Hardy and Free will see photographs of Yorkshire women in the countryside in and around the Bradford District.
The photos were taken by award winning Bradford based photographer Carolyn Mendelsohn, and are of 12 “extraordinary local women” including farmers, artists, swimmers, athletes and gardeners.
The huge images were being installed on the side of the 20th century brutalist building on Friday ahead of the exhibition’s official launch on Thursday.
Passers by watched as workers on aerial platforms unfurled the huge photographs to put them in place ahead of the exhibition’s opening.
Ms Mendelsohn began the series of photographs in 2023, and set out to explore the links between the natural world and women in Yorkshire.

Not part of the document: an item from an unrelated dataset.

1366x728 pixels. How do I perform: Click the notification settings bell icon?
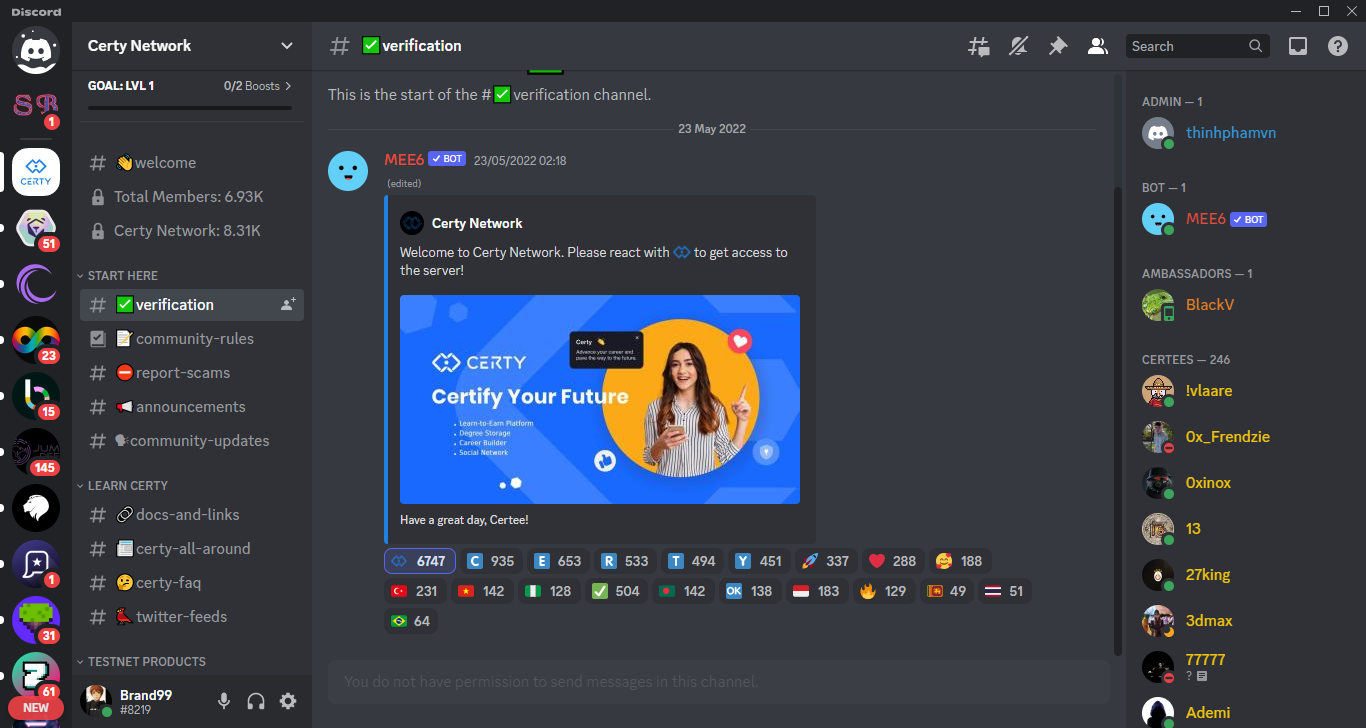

The collection of images was originally commissioned by the Bronte Parsonage Museum – inspired by the Brontës’ own relationship with the land around Haworth.

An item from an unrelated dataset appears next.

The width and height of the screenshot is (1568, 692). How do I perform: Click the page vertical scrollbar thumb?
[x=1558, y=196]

The name of the exhibition comes from Wuthering Heights by Emily Bronte, and the quote: “I wish I were a girl again, half-savage and hardy, and free…’

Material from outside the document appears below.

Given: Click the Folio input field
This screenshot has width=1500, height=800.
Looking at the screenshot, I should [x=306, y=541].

Now for Bradford 2025 she has expanded the project for Bradford 2025 with new photographs – all printed to huge scale.
Audio interviews and recordings made with many of the women featured in the portraits will be posted on the Bradford 2025 website when the exhibition opens.
As well as being viewable from Darley Street, the huge photographs can also be admired from the balcony at Darley Street Market.
A spokesperson for Bradford 2025 said: “Hardy and Free features farmers, artists, swimmers, athletes, adventurers and activists — diverse in background and age, but all sharing a profound emotional link with landscape. Presented at large-scale on the Kirkgate Shopping Centre, Hardy and Free invites us to consider how landscapes around us shape who we are, and how we find our place within them.”
The exhibition will run until February 2026.
The 1970s Kirkgate Centre has been earmarked for demolition for several years. An attempt to list the building, made by the 20th Century Society, was dismissed last year, with Historic England describing the building as “lacking architectural flair”.